### What to produce:
With the pictures left out, reproduce exactly the lines from the one containing "The height and width of the screenshot is (654, 1729)." through the final line of the entries.

Information given Block Start

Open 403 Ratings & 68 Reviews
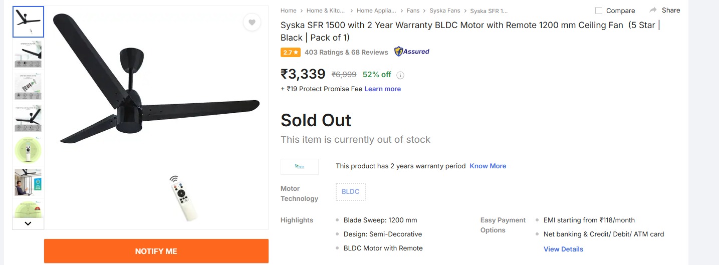The height and width of the screenshot is (265, 719). pyautogui.click(x=346, y=52)
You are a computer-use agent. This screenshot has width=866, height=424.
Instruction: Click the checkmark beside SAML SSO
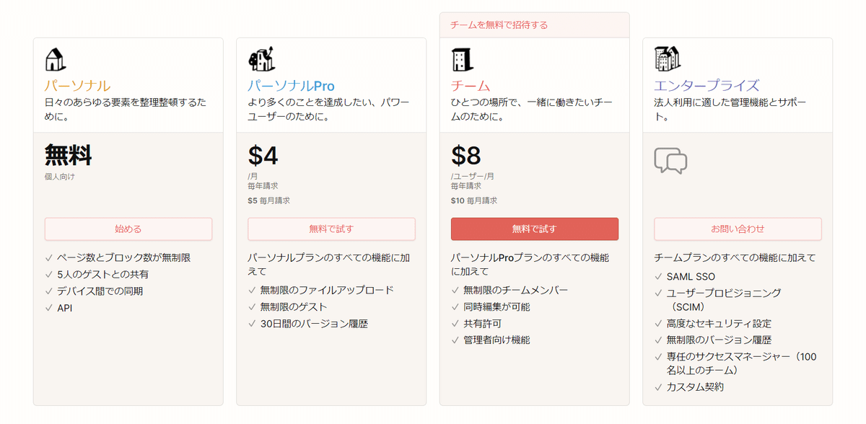click(658, 276)
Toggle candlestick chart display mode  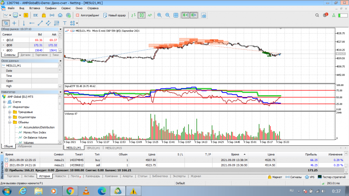[141, 15]
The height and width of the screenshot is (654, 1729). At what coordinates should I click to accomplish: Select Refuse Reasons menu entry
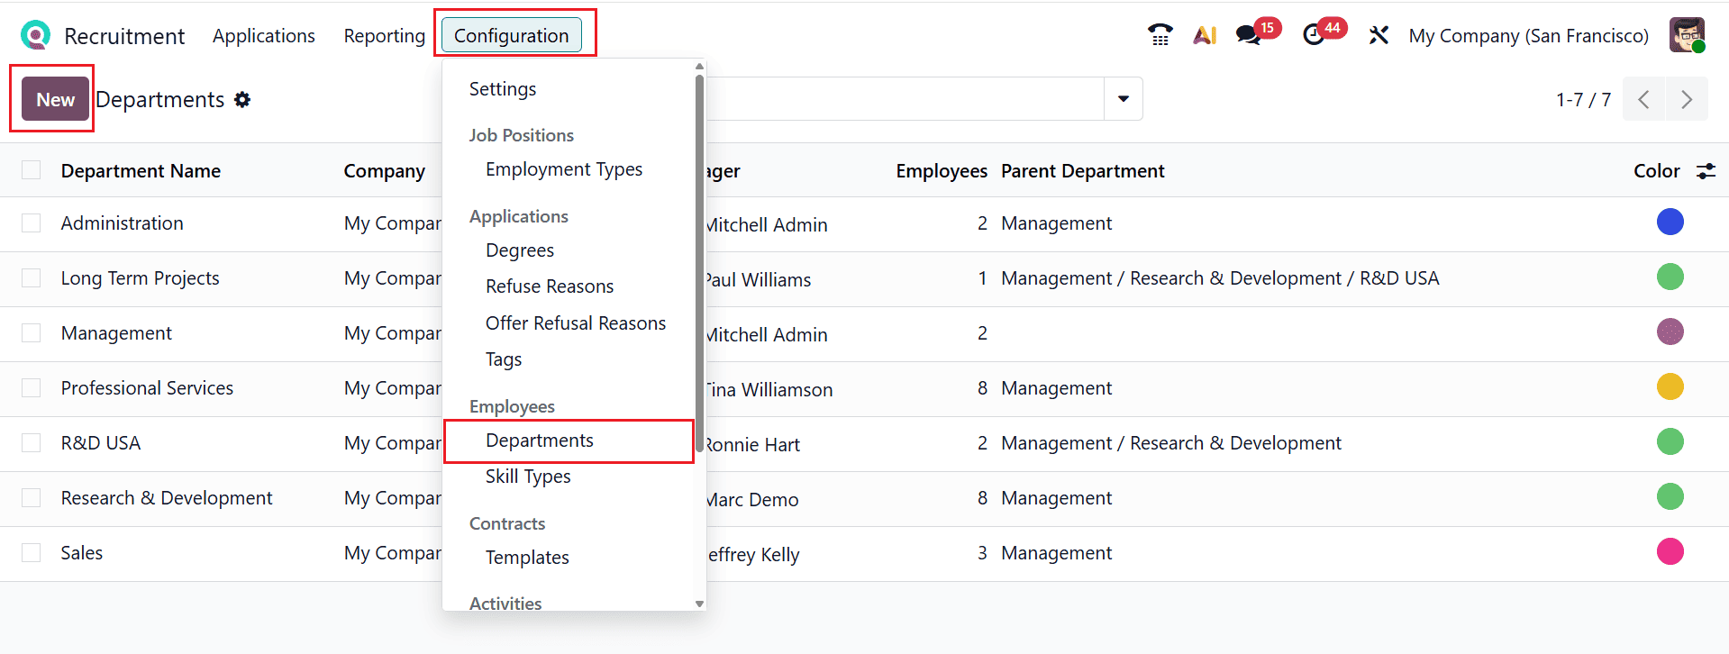pos(549,286)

Information given Block End

### Written answer:
The height and width of the screenshot is (654, 1729). At what coordinates should I click to accomplish: Select Refuse Reasons menu entry
pos(549,286)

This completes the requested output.